Makna Penting Monumen Nasional

Monumen Nasional atau yang lebih dikenal sebagai Monas, adalah sebuah tugu peringatan yang dibuat sebagai simbol bangsa serta menjadi kebanggan negara. Bangunan ini berdiri di Jakarta yang merupakan pusat pemerintahan dan ibu kota negara. Presiden Soekarno merupakan sosok yang berada di balik proses pembangunan tugu setinggi 132 meter tersebut.
Pembangunan monumen Nasional ini dimulai sejak tahun 1961 dan selesai pada tahun 1976. Peletakan batu pertama proses pembangunannya dilakukan pada tanggal 17 Agustus 1961 oleh Ir. Soekarno. Lamanya proses pembangunan ini disebabkan beberapa hal. Seperti besarnya biaya serta masalah politik yang terjadi, yaitu proses pemberontakan G 30 S/ PKI pada tahun 1965.
Sebelum dibangun,, proses perancangan Monumen Nasional ini sendiri cukup panjang. Untuk mendapatkan rancangan awal, pemerintah melakukan proses sayembara kepada masyarakat untuk memberikan desain awal Monumen Nasional ini. Proses sayembara pertama berlangsung pada tahun 1955. Pada kesempatan ini, desain karya Frederich Silaban berhasil memenangkan sayembara.
Sayembara kedua digelar pada tahun 1960. Namun pada kesempatan ini tidak ada satu pun rancangan peserta yang dianggap memenuhi kriteria yang diinginkan. Akhirnya, diputuskan rancangan Silaban yang diajukan kepada Ir. Soekarno. Sayangnya, rancangan Silaban ini kurang sesuai dengan keinginan Soekarno yang berharap bahwa dalam desain monumen tersebut berbentuk lingga dan yoni.

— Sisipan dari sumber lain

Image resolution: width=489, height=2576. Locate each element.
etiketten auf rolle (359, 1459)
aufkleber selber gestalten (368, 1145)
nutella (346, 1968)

Akhirnya, R.M Soedarsono diminta oleh Ir. Soekarno untuk melakukan perbaikan pada rancangan Frederich Silaban tersebut. Soedarsono akhirnya memberikan sentuhan dengan menambah angka 17, 8 dan 45 yang merupakan simbol kemerdekaan Negara. Bersama dengan Frederich Silaban, Soedarsono kemudian ditunjuk sebagai pengawas pembangunan yang dilakukan di atas tanah seluas 80 Ha.
Proses pembangunan berlangsung tiga tahap. Tahap pertama dimulai pada periode 1961/1962 – 1964/1965. Tahap ini dimulai 17 Agustus 1961 ditandai peletakan batu pertama oleh Presiden Soekarno. Selain itu ditanam pula 284 pasak beton yang berfungsi sebagai fondasi bangunan.
Pembangunan tahap pertama ini terhenti karena peristiwa pemberontakan G 30 S/PKI pada tahun 1965. Selanjutnya pembangunan dilanjutkan pada tahun 1966-1968. Tahap ini pun sempat terhenti karena adanya peristiwa politik yang ditandai pergantian pemerintahan Orde Lama kepada Orde Baru. Dan pembangunan tahap terakhir dilakukan pada tahun 1969-1976.
Pada tanggal 12 Juli 1975, Soeharto meresmikan pembukaan Monumen Nasional untuk umum. Hal ini dilakukan meski pada saat itu proses pembangunan belum sepenuhnya selesai. Pada pembangunan tahap terakhir ini, bangunan di Monumen Nasional dilengkapi dengan diorama. Diorama ini menggambarkan sejarah perjalanan bangsa Indonesia sejak jaman kerajaan, penjajahan hingga masa kemerdekaan.
Makna Penting Monumen Nasional
Monumen Nasional dibangun bukan semata sebagai proyek mercusuar atau proyek tanpa makna. Ir Soekarno sebagai penggagas pembangunan monumen ini memiliki beberapa maksud bagi perjalanan sejarah bangsa Indonesia.
Beberapa makna dari pembangunan Monumen Nasional ini di antaranya adalah :
- Sebagai identitas bangsa Indonesia, sebagaimana beberapa Negara lain memiliki identitas seperti Prancis dengan Menara Eiffel, Inggris melalui jam Big Ben atau juga Amerika dengan Patung Liberty.
- Media pencerita sejarah bangsa kepada generasi penerus, sehingga mereka bisa mengetahui tentang sejarah berdirinya Indonesia.
- Media untuk menunjukkan kepada dunia bahwa Indonesia mampu berbuat sesuatu sebagaimana yang dilakukan bangsa lain.
- Bukti bahwa arsitek Indonesia pun memiliki kualitas yang tidak kalah dengan para arsitek dari luar negeri.